男は門を抜け治療を受けた。その後案内人に付き添われ地下の広場に着いた。その途端男が案内人に襲いかかった。
「おおっ!キタキタ!こういう展開大好きですぞっ!そこ!フック、ワン・ツー、ジャブ、ジャブ、ストレーートゥ!いったれー!」
誰だよ解説役。急に叫ぶなや。その漫画でよく見るようなぐるぐるメガネめちゃ似合ってるな。
けれどその解説もすぐに「あぁ〜、これは無理ですな。」と冷めて倒した椅子を戻し座った。画面を見ると案内人が一撃で男を倒した。男は白目で口元は緩み見るに耐えない姿をしている。
「あのクイズがわかんなかったのかな?」
隣の琥珀が問う。
「多分そうだろうな。」
解説を入れるとこの問題は一言で言えば誤変換。それだけで全て解決する。委員長が言った「案内人が継ぐ」→「案内人が告ぐ」,案内人の「失礼お覚悟は」→「漆零陸玖伍捌」つまり「706958」。最後は「丹念を怠らずに」→「反捻を怠らずに」となる。偏見だがこの人にはそういう柔軟性はあるようには見えない。

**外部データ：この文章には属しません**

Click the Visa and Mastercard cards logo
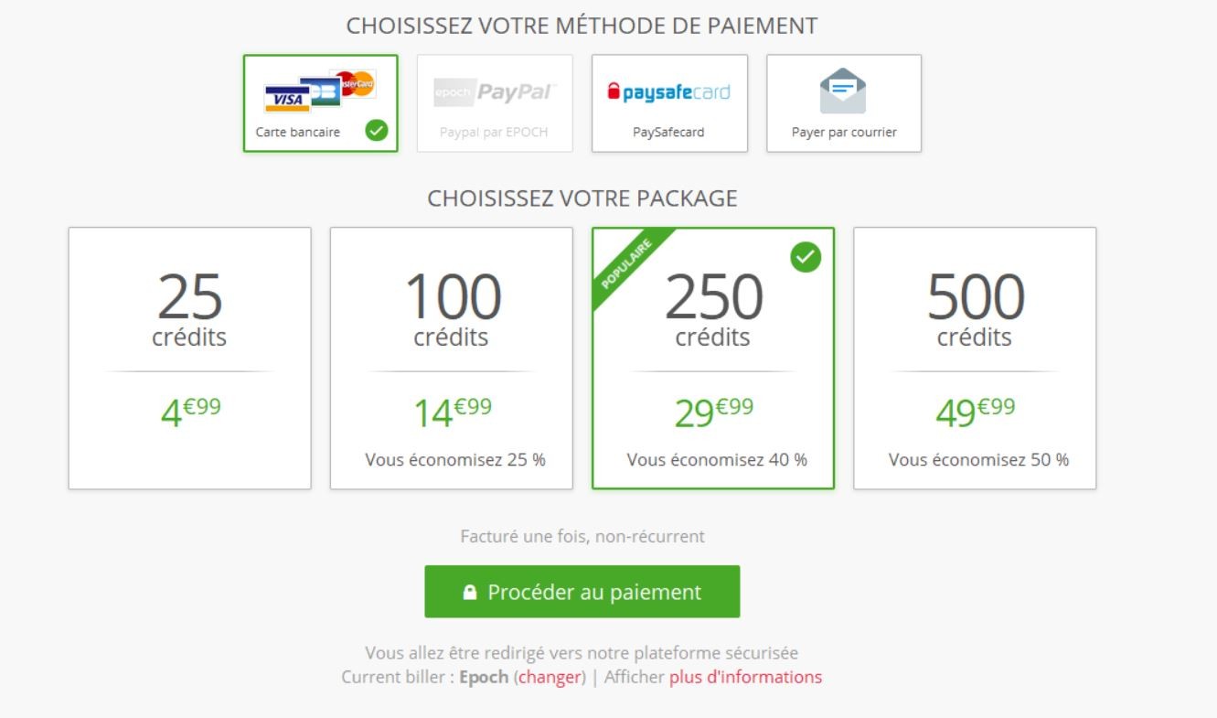Viewport: 1217px width, 718px height. coord(320,91)
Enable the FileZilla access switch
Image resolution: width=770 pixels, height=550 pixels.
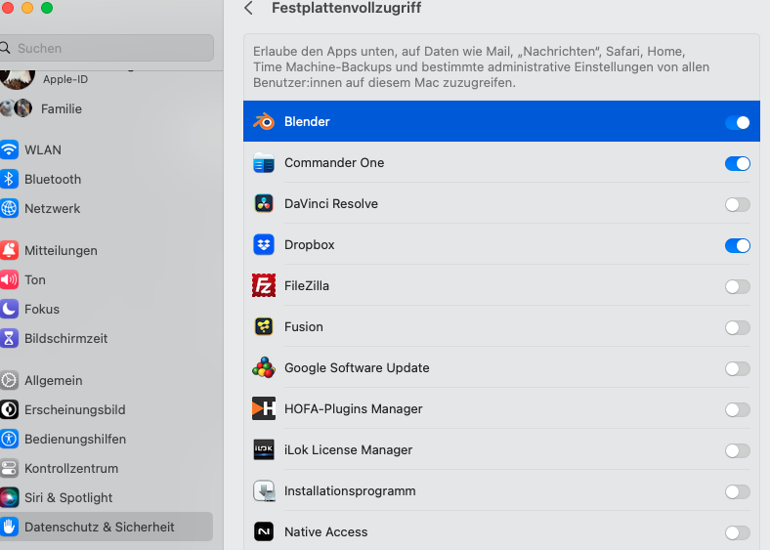pos(737,286)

「バッカだね〜。一目見て普通の人が勝てないってわかるでしょ。まあそれでも!以蔵は勝てたけどね!」
俺と琥珀が同時に2人を見る。女は誇らしげに話しているが、当の本人はやめてくれと言わんばかりの顔をしている。経緯は分からないが以蔵という人も案内人を倒したらしい。俺は以蔵と呼ばれた少年をこのクラスでも相当上だと感じた。
その後は2組が挑戦、脱落。正直な感想はなるようになった、だ。この間みんなつまらなそうに画面を見ていた。欠伸をしたり寝転んだり寝ていたり。
そして最後の1人。この人は圧巻だった。まさに大トリに相応しい怪物。身長は180はあろうかというほど。筋肉が見事に凝縮した滑らかな肢体。腰まであろうかという長い髪は血で一部が固まっている。向かって来た相手の首を掴むと宙吊りにし、恐らく首を折った。いとも簡単に何の抵抗もなく。これを止める為に仮面をつけた集団が男の手足を銃で狙撃したが、当人は全く意に介さず門を抜けた。治療も受けず、謎かけも考える様子もなく1分経たずにクリアした。
人間とは思えなかった。それはまるで質量のある殺意の塊。絶望を振りまく傀儡。